■ RECORDS FOR PROCESSING ■
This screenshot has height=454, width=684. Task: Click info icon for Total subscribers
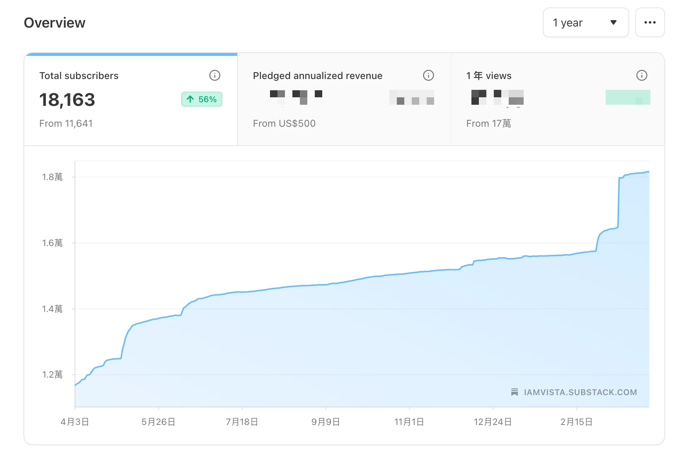click(214, 76)
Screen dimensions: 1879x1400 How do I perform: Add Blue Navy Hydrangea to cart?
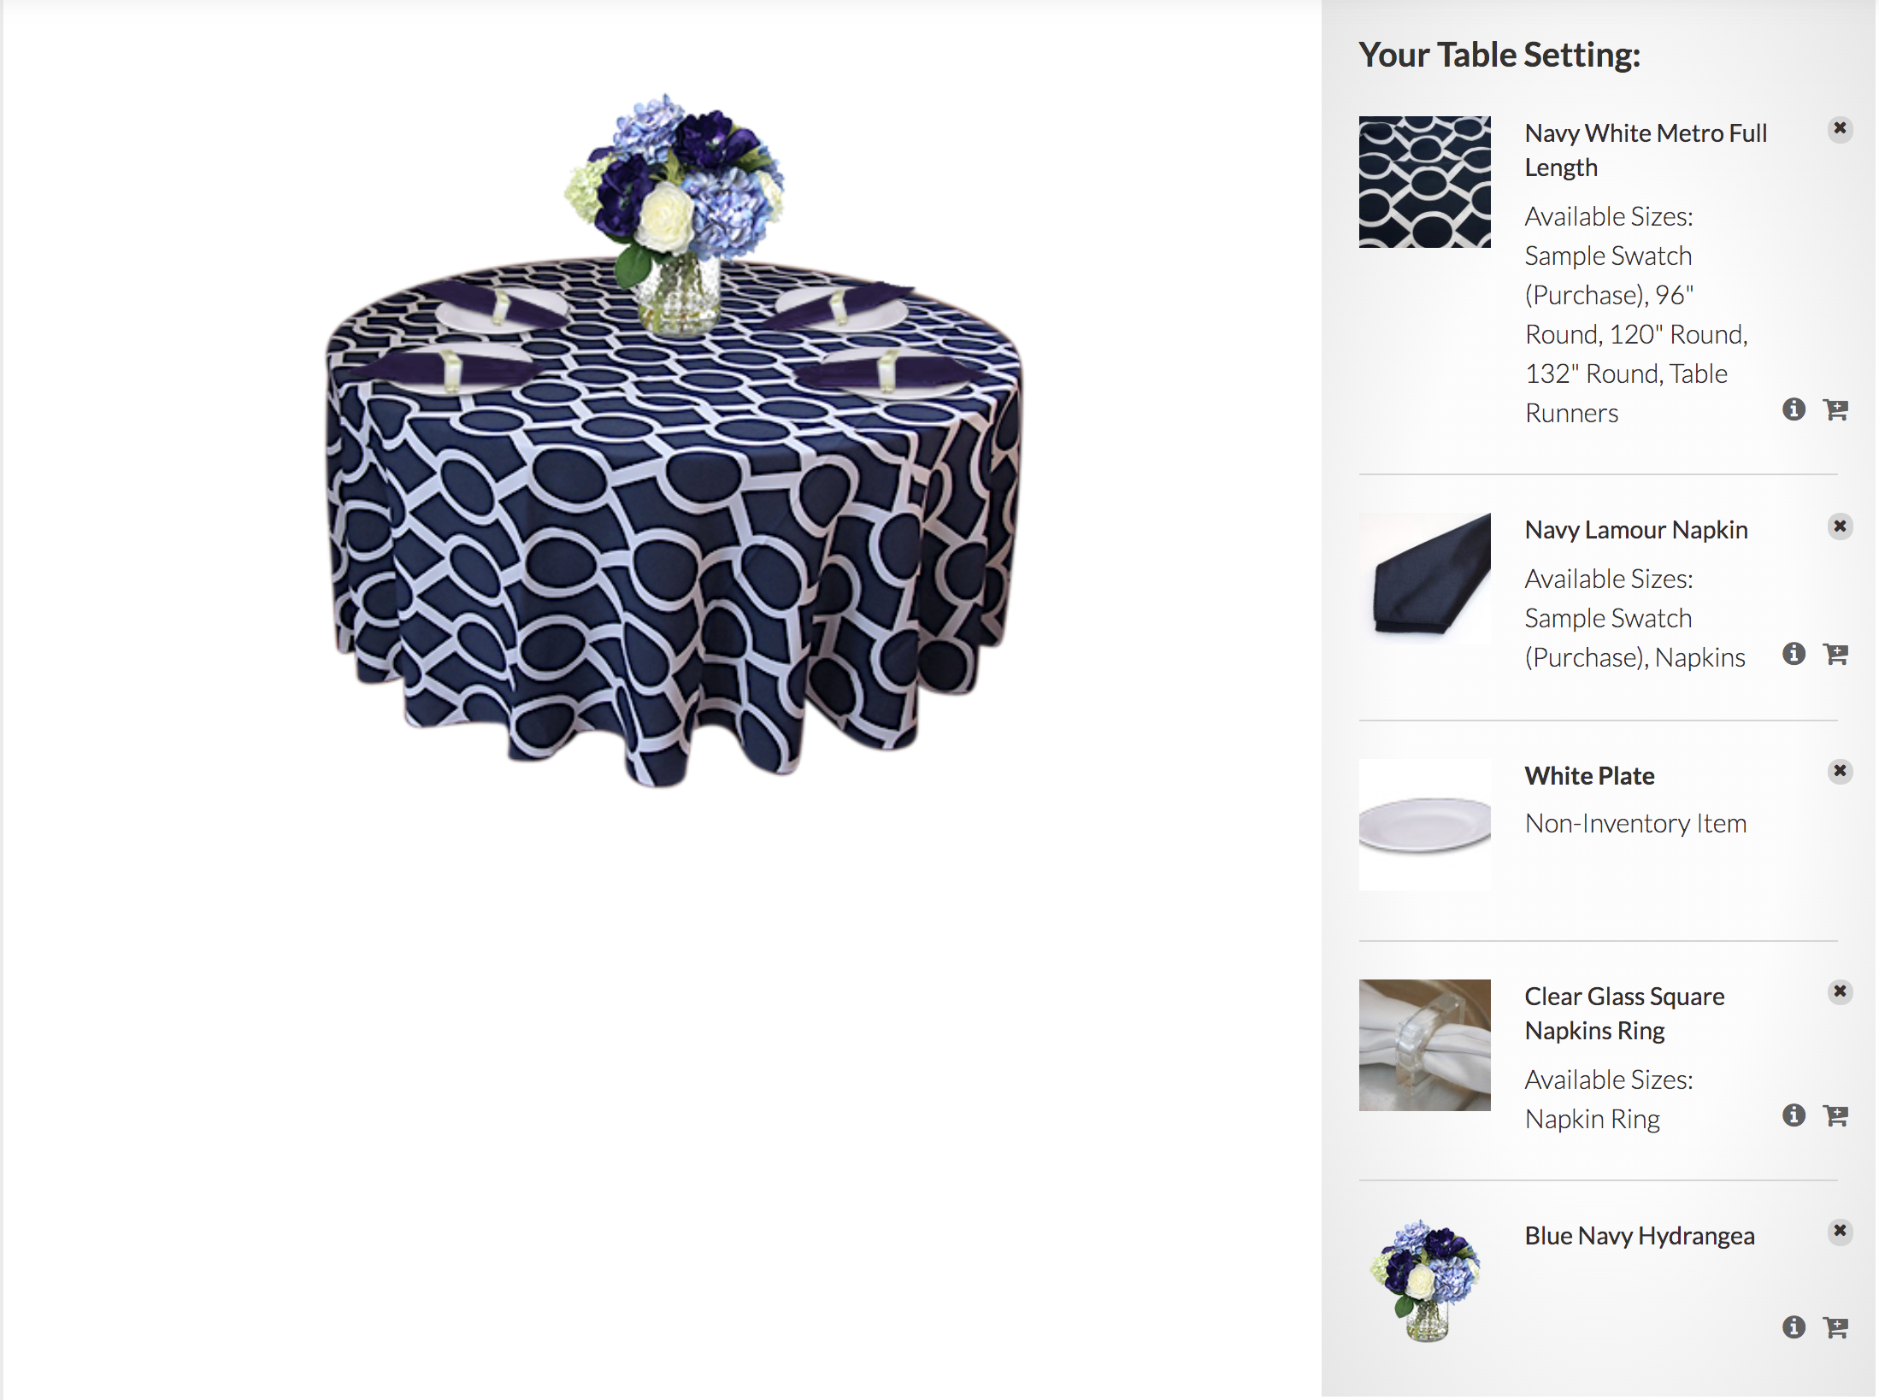point(1835,1326)
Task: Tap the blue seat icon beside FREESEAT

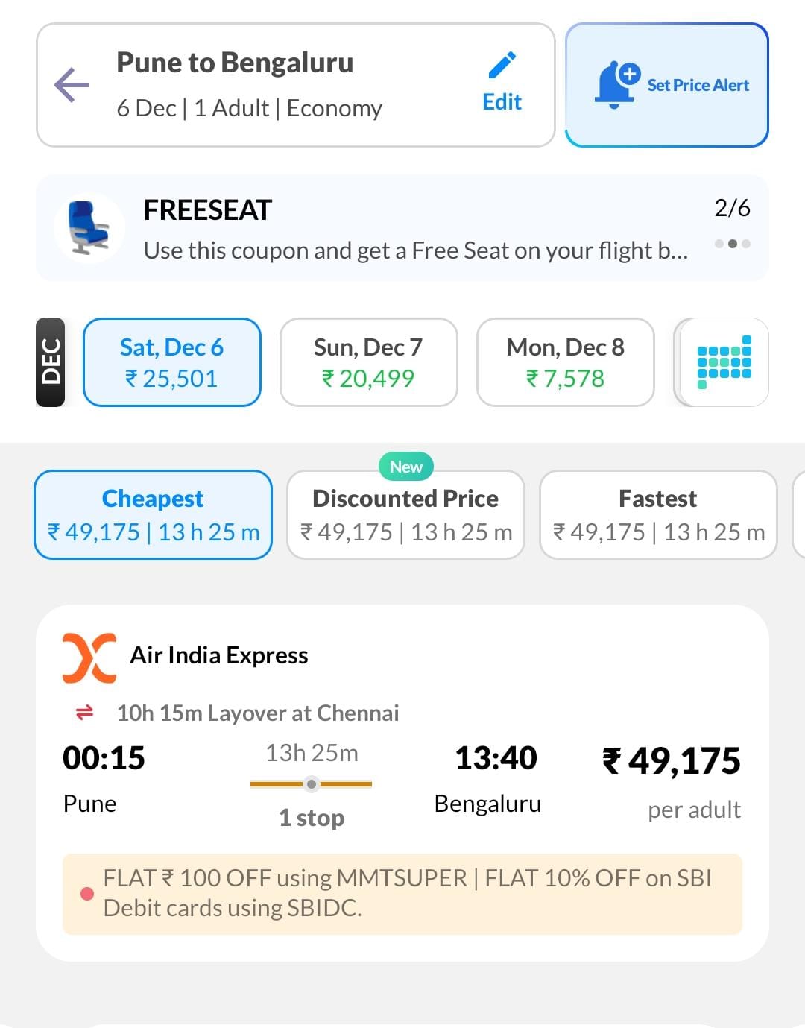Action: (88, 227)
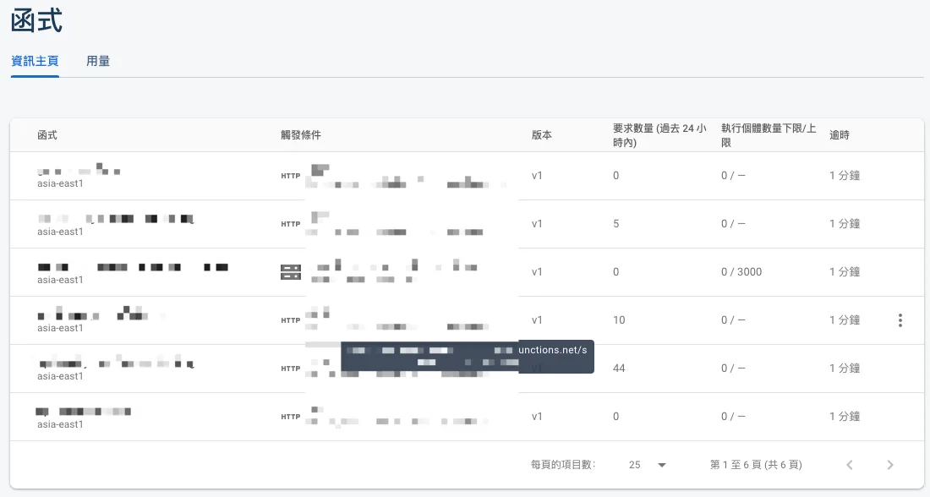Switch to the 用量 tab
This screenshot has height=497, width=930.
[x=98, y=61]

■ WORK ORDER ■
Every record should come back exactly as it is, though none of the pictures should.

■ SOLUTION TO THE EXERCISE ■
This screenshot has height=454, width=684. Task: Click info icon for Total subscribers
click(214, 76)
Screen dimensions: 1879x1400 How do I perform: Add Blue Navy Hydrangea to cart?
point(1835,1326)
Task: Tap the blue seat icon beside FREESEAT

Action: (88, 227)
Switch to the 用量 tab
This screenshot has height=497, width=930.
[x=98, y=61]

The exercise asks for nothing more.